Firstly, demographics – Africa’s population is a young one, with most Africans aged 30 or under. The data we have suggests younger people are affected by Covid-19 much less severely.

One of Africa’s great resources is its people – there is huge home-grown talent and knowledge locally and in the African diaspora globally already working to overcome the outbreak. The diaspora has always shown they are willing to contribute more – more money, in terms of remittances and investments, and more expertise, through transfer of skills and know-how – in times of crisis.
Secondly, African societies have had to weather massive environmental, health, economic, and security crises over recent decades. People have much greater lived experience of, and resilience towards, situations of extreme adversity, and have learnt to adapt.
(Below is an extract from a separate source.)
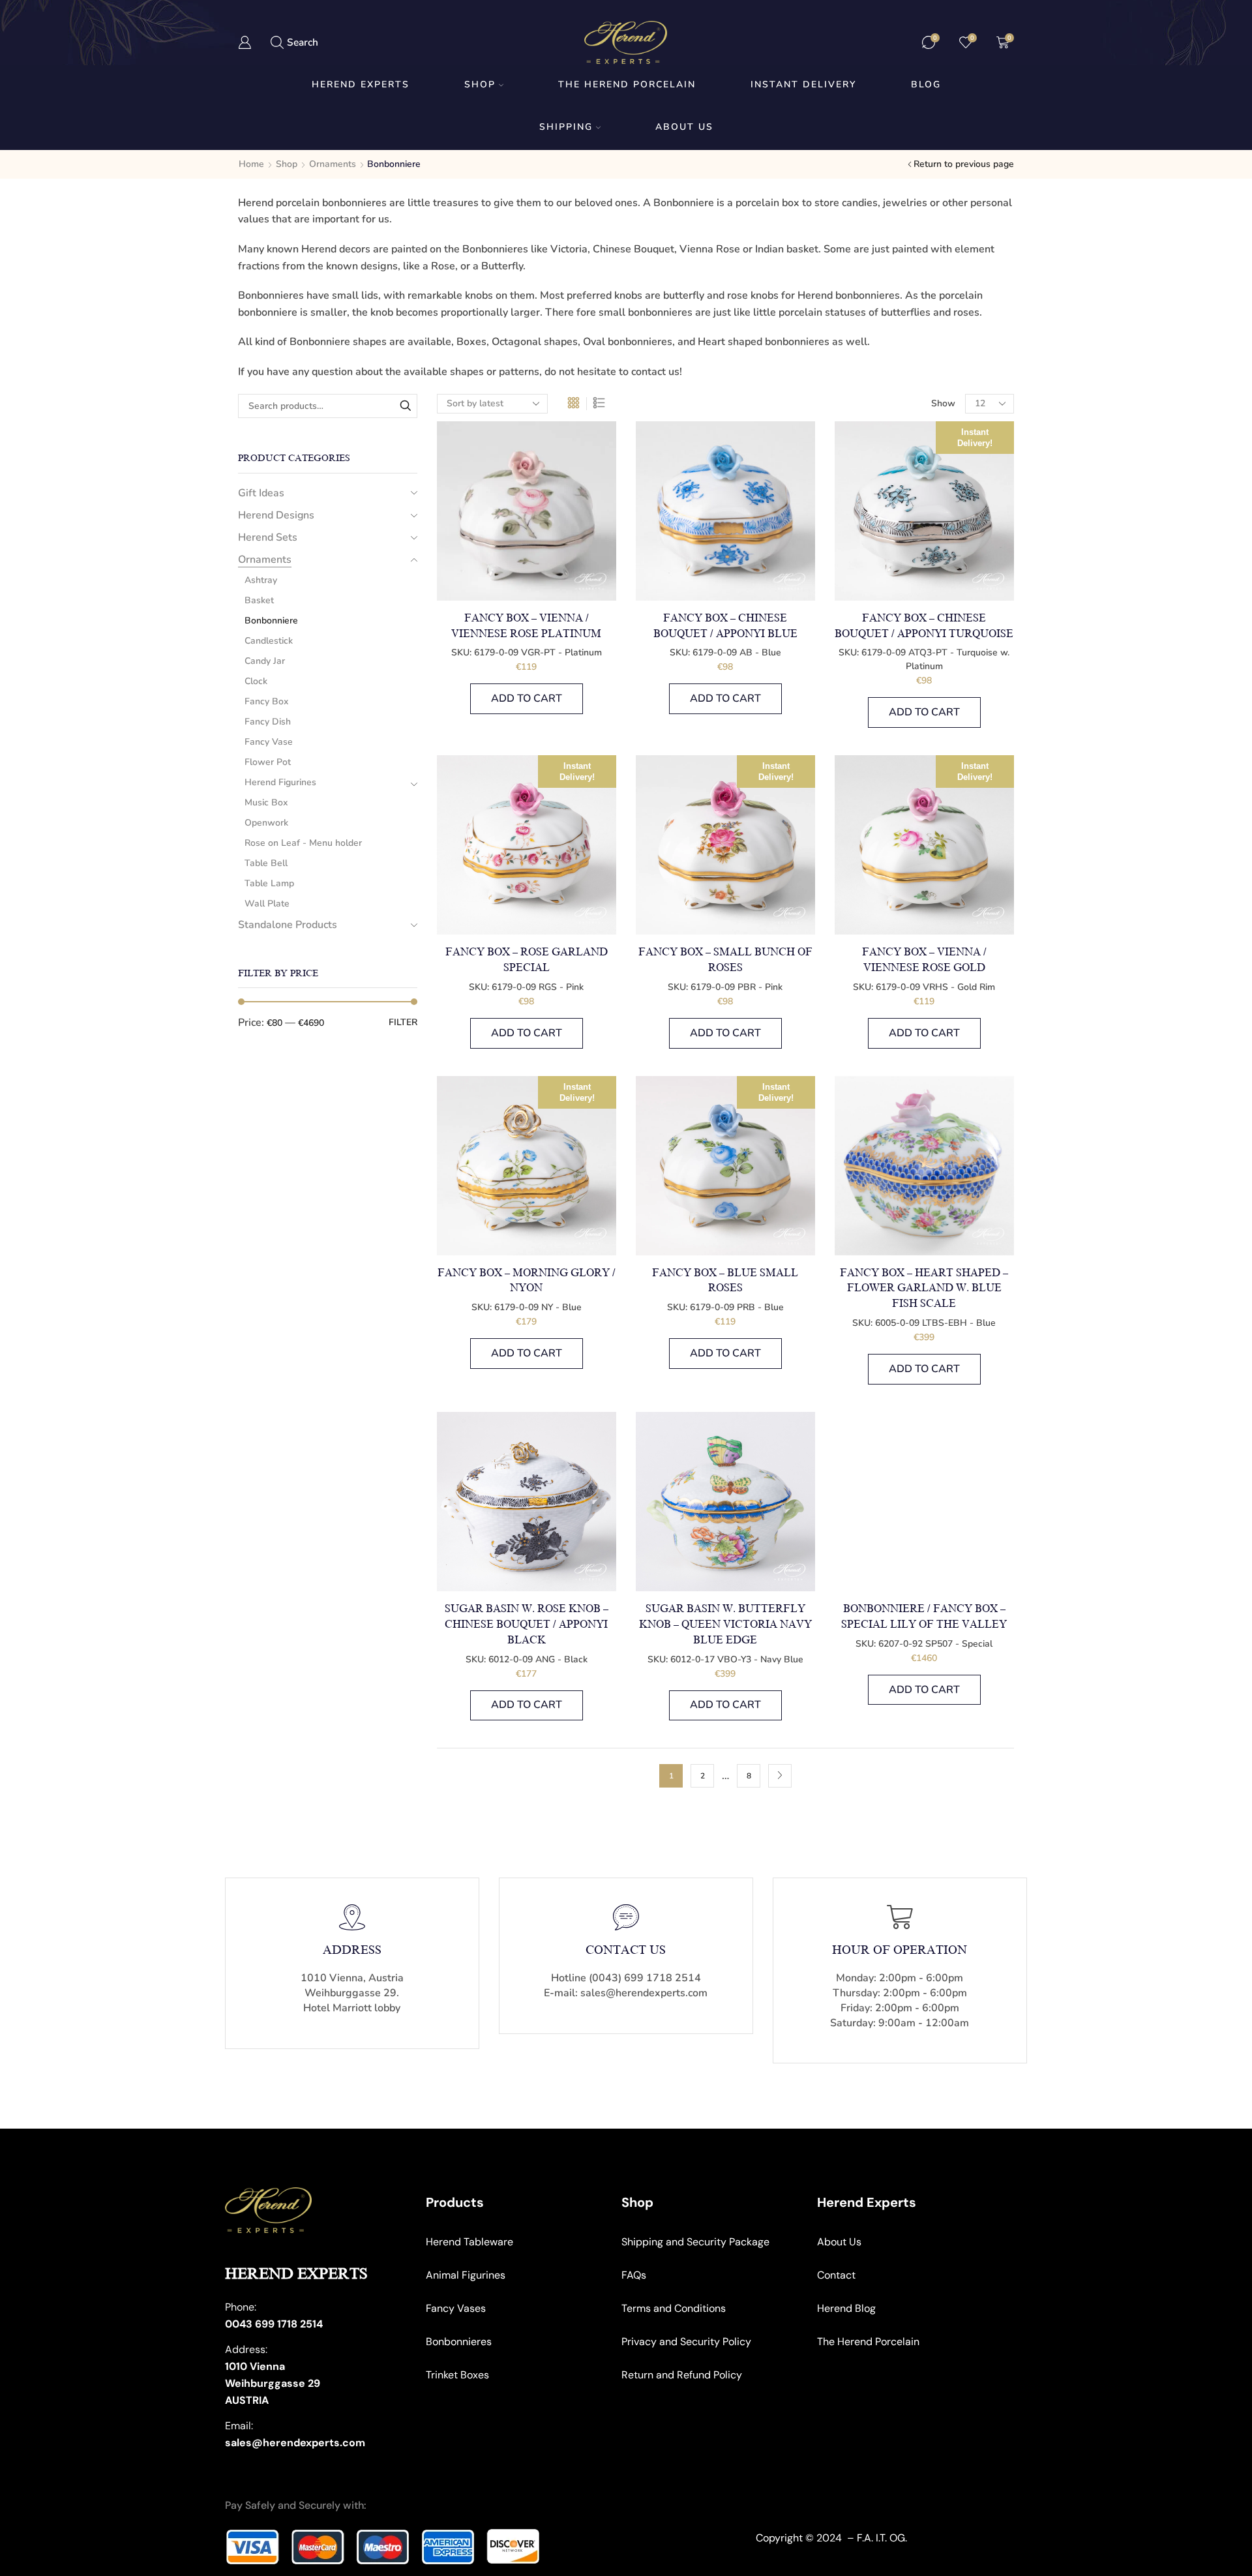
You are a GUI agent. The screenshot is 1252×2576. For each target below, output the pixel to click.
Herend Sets (267, 537)
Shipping (566, 127)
Thirdly, in part because of Ebola and other infectious disease outbreaks, disease surveillance systems and networks are relatively strong across parts of Africa, with high levels of local and diaspora experience and expertise. Local populations in many areas are used to responding to periodic outbreaks of infectious diseases, and adapting behaviours and practices to keep them safer and healthier.

During the Ebola outbreak in West Africa in 2014-16, despite huge technical and financial resources deployed by the international community and the diaspora, it was only by working with and through local communities – who ultimately adapted to and adopted the severe restrictions to their lives – that the outbreak was overcome.

Addressing the enormous challenges posed by the coronavirus outbreak in Africa will require strong regional and continental leadership and coordination, and the pandemic will be a big test for the African Union as well as for WHO and other UN agencies. African governments will also need to take care not to implement top-down solutions developed in very different contexts without first adapting them to local realities.

It will also require large inputs of financial and technical resources from the international community – and the diaspora – to tackle the health crisis in African states, support both the formal and informal economy, and help rebuild shattered livelihoods.